## YOUR INSTRUCTIONS
Your task is to transcribe all the entries exactly, excluding pictures.
(TASK MATERIAL Opens)
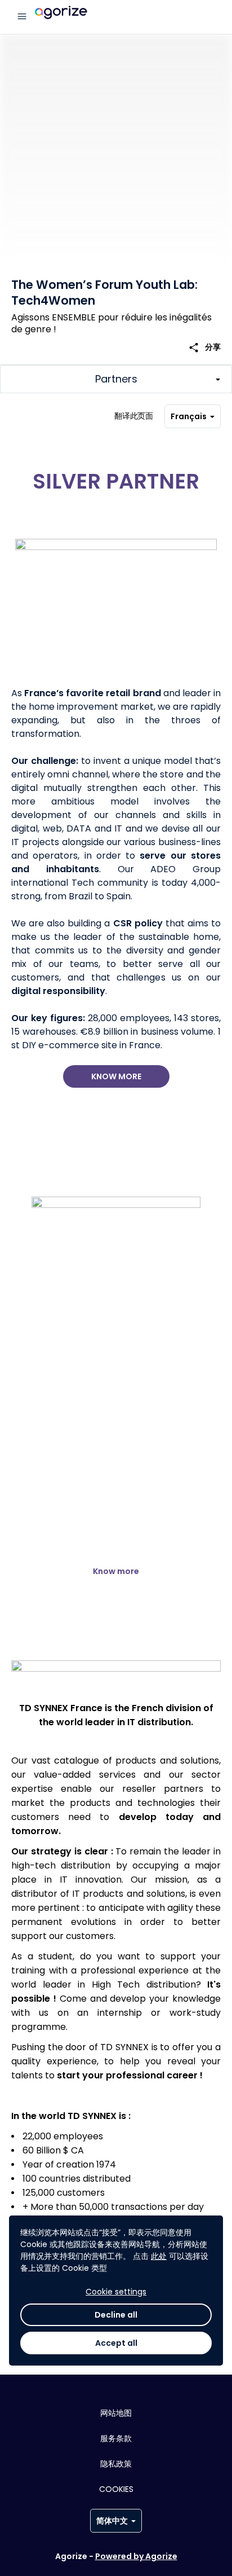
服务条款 (116, 2438)
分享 (204, 347)
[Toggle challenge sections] (116, 379)
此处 (159, 2256)
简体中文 (112, 2520)
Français (189, 416)
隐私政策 (116, 2463)
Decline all (116, 2314)
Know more (116, 1076)
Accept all (116, 2343)
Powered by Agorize (136, 2556)
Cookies (116, 2489)
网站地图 (116, 2413)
(TASK MATERIAL Closes)
## EXERCISE SOLUTION
服务条款 (116, 2438)
分享 (204, 347)
[Toggle challenge sections] (116, 379)
此处 (159, 2256)
简体中文 (112, 2520)
Français (189, 416)
隐私政策 (116, 2463)
Decline all (116, 2314)
Know more (116, 1076)
Accept all (116, 2343)
Powered by Agorize (136, 2556)
Cookies (116, 2489)
网站地图 (116, 2413)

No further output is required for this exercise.